* _Given instruction_
Copy out each of the entries below word for word, leaving out the pictures.

* _Records provided_
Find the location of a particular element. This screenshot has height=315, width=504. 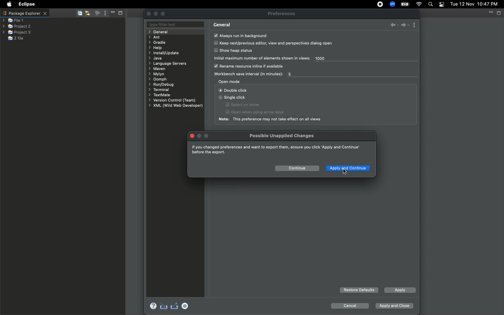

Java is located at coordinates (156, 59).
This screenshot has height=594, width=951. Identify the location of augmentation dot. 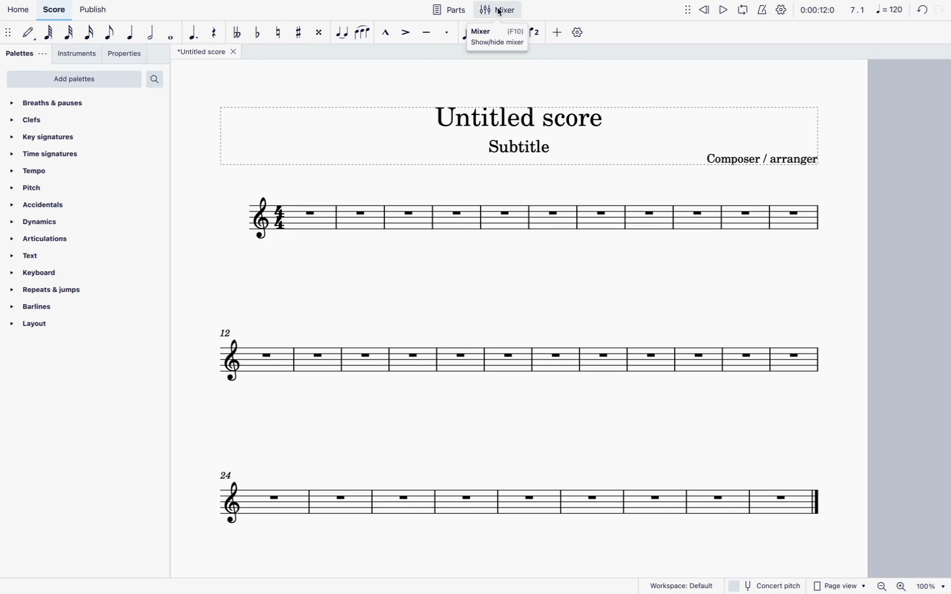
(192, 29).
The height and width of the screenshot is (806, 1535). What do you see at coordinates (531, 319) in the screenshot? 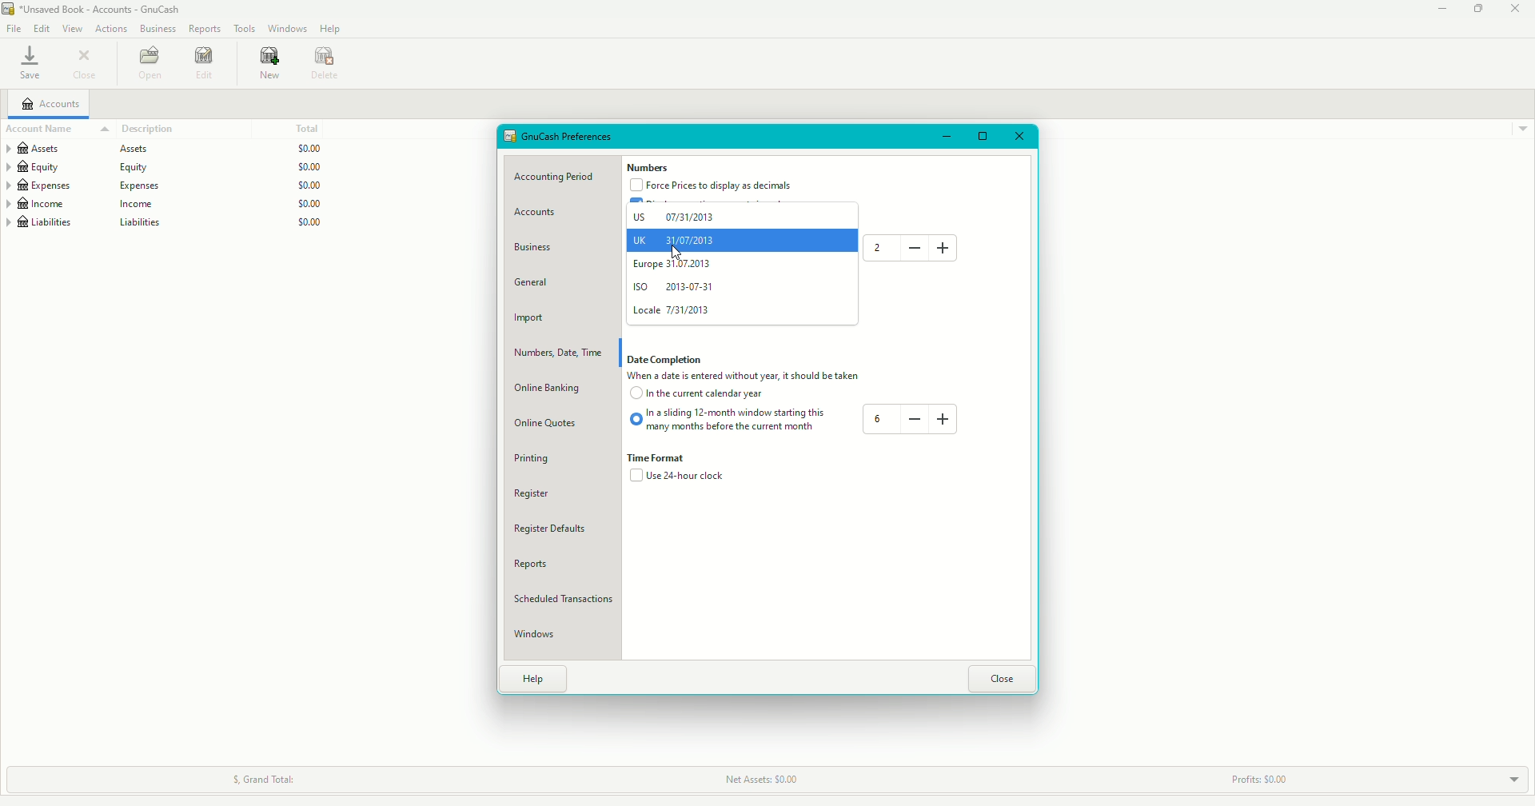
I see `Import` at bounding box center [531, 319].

* _Output below_
Find the location of a particular element. This screenshot has height=315, width=504. 

Java is located at coordinates (156, 59).
This screenshot has height=594, width=951. Identify the location of augmentation dot. 
(192, 29).
The height and width of the screenshot is (806, 1535). What do you see at coordinates (531, 319) in the screenshot? 
I see `Import` at bounding box center [531, 319].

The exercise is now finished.